Withdrawn Australian Society for Microbiology Annual Scientific Meeting 2013

A novel rapid multiplex PCR assay for the detection of 13 bacterial and viral causes of sexually transmitted infection (STI). (#233)

John R Melki 1 , Shoo Peng Siah 1 , Kiran Kaur 1 , jiny Nair 1 , William Rawlinson 2 , Doug Millar 1
  1. Genetic Signatures, Sydney, NSW, Australia
  2. Director of Virology, Prince of Wales Hospital, Randwick, NSW, Australia

Objective: It has been estimated that around 78-300 million new cases of genitourinary tract infections occur annually worldwide. Neiseria gonnorrhoeae and Chlamydia trachomatis are considered the most common causes of genital tract infections however other species such Mycoplasma, Trichomonas and Ureaplasma are also agents of disease.

Aims: Produce rapid multiplex real time PCR assays that could detect 13 causative agents of STI in less than 2 hours. The PCR panels were designed to correspond to clinical symptom groups thus the requesting physician could select the most appropriate panel for the presenting symptoms.

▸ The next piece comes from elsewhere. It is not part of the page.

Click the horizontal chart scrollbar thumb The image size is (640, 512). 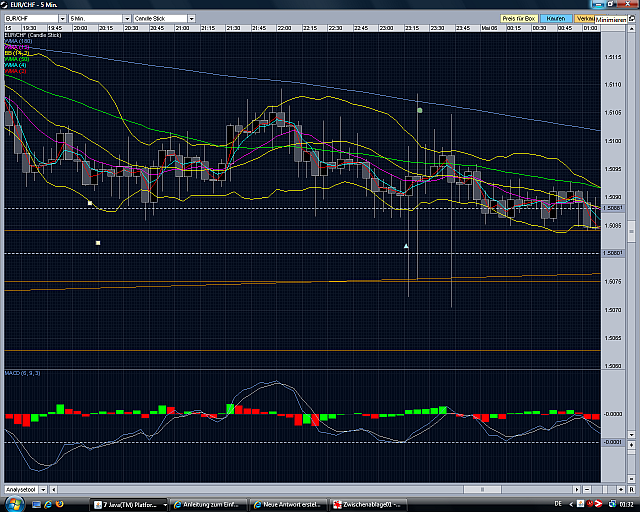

Methods: Pelleted urine samples or genital swabs were placed in sample buffer and heated at 95oC for 15 minutes. Sample purification can be completed using a number of platforms including the EZ1 or Qiasymphony (Qiagen), Kingfisher (ThermoFisher), Magnapure (Roche) or the Easymag (Biomerieux) extraction systems. Real time PCR analysis can be performed on the LC480 (Roche), 7500 Fast (Applied Biosystems), RotorgeneQ (Qiagen) and the Smartcycler II (Cepheid) instruments.

Results: Using genomic DNA from the target organisms of interest the sensitivity of all components of the multiplex assay was shown to be in the range of 1-10 copies. No cross reactivity was shown using a wide range of non-target bacteria and viruses. The assay detected all samples from a commercially available CT/NG validation panel (Zeptometrix, Buffalo). Testing previously characterised clinical samples with the multiplex PCR gave excellent concordance with conventional methods.

Conclusion: The panels were able to successfully detect the presence of specific agents responsible for STI from primary patient material in under 2 hours thus patients could be rapidly placed on the correct antibiotic regime. In addition, the tests require minimal hands on time and can be implemented in virtually any clinical laboratory that is equipped with a sample extraction platform and real-time instrument without further capital outlay for dedicated equipment.